July 14, 2008 By jennifer

Physics and Society, in its July 2008 quarterly edition, has published a paper by Christopher Monckton entitled Climate Sensitivity Reconsidered, which exposes the IPCC’s strange method of calculating the effect of CO2 on temperature and suggests that in response to a CO2 doubling global temperature may rise by as little as 0.6 C.

Abstract:

The Intergovernmental Panel on Climate Change (IPCC, 2007) concluded that anthropogenic CO2 emissions probably caused more than half of the “global warming” of the past 50 years and would cause further rapid warming.

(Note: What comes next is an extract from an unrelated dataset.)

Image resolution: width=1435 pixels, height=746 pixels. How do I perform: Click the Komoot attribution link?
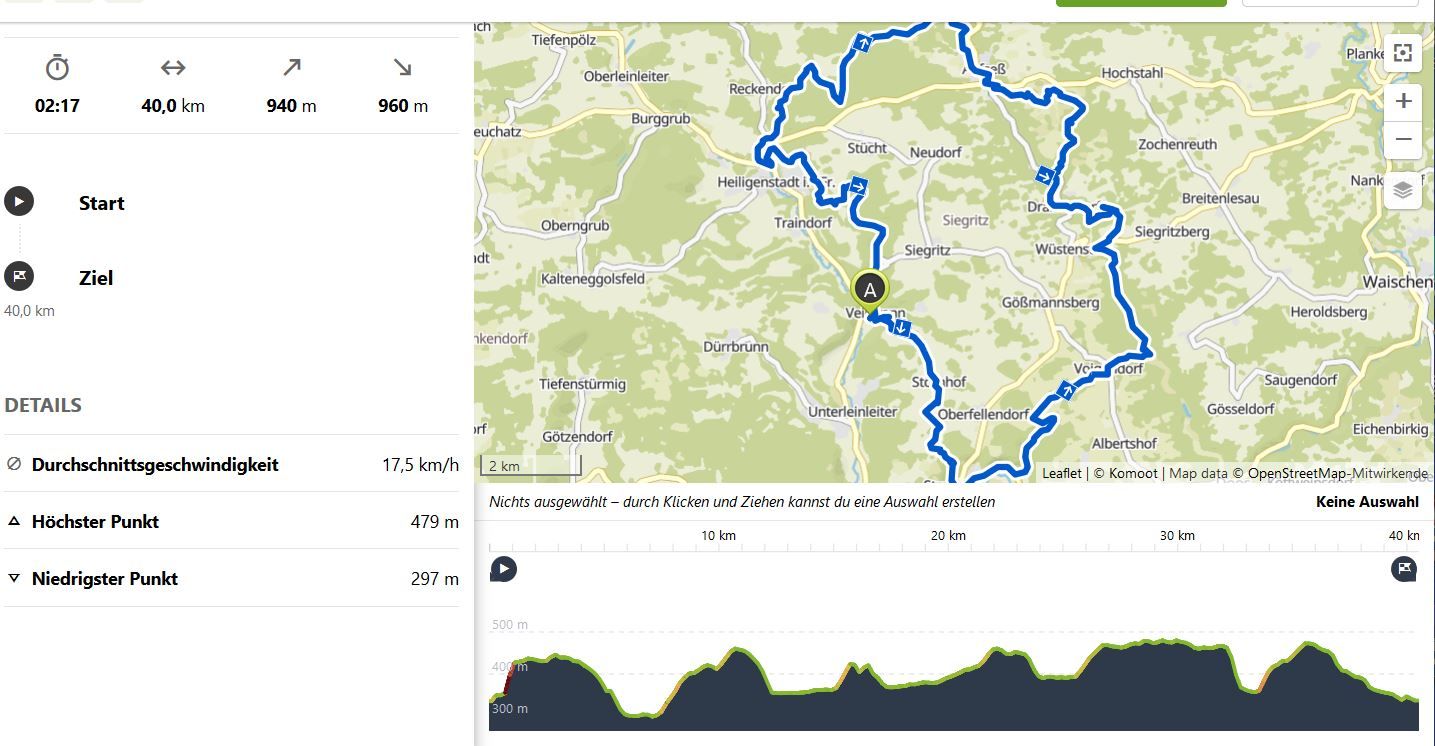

However, global mean surface temperature has not risen since 1998 and may have fallen since late 2001. The present analysis suggests that the failure of the IPCC’s models to predict this and many other climatic phenomena arises from defects in its evaluation of the three factors whose product is climate sensitivity:

1. Radiative forcing ΔF;
2. The no-feedbacks climate sensitivity parameter κ; and
3. The feedback multiplier ƒ.

Some reasons why the IPCC’s estimates may be excessive and unsafe are explained. More importantly, the conclusion is that, perhaps, there is no “climate crisis”, and that currently-fashionable efforts by governments to reduce anthropogenic CO2 emissions are pointless, may be ill-conceived, and could even be harmful.

Physics & Society: July 2008, Volume 37, Number 3

Full Paper at http://www.aps.org/units/fps/newsletters/200807/monckton.cfm

Physics and Society is the quarterly of the Forum on Physics and Society, a division of the American Physical Society. It presents letters, commentary, book reviews and reviewed articles on the relations of physics and the physics community to government and society. It also carries news of the Forum and provides a medium for Forum members to exchange ideas. Opinions expressed are those of the authors alone and do not necessarily reflect the views of the APS or of the Forum.

Filed Under: Uncategorized Tagged With: Climate & Climate Change

Reader Interactions

Comments

  1. SJT says

    July 14, 2008 at 10:45 pm

    Lord, I say Lord, Munchkin, rears his self important head again. I’m going to start a scientific journal, and I’m going to give it an impressive name too. I hope you all read it and believe it.

  2. SJT says

    July 14, 2008 at 10:59 pm

    “The models heavily relied upon by the Intergovernmental Panel on Climate Change (IPCC) had not projected this multidecadal stasis in “global warming”;”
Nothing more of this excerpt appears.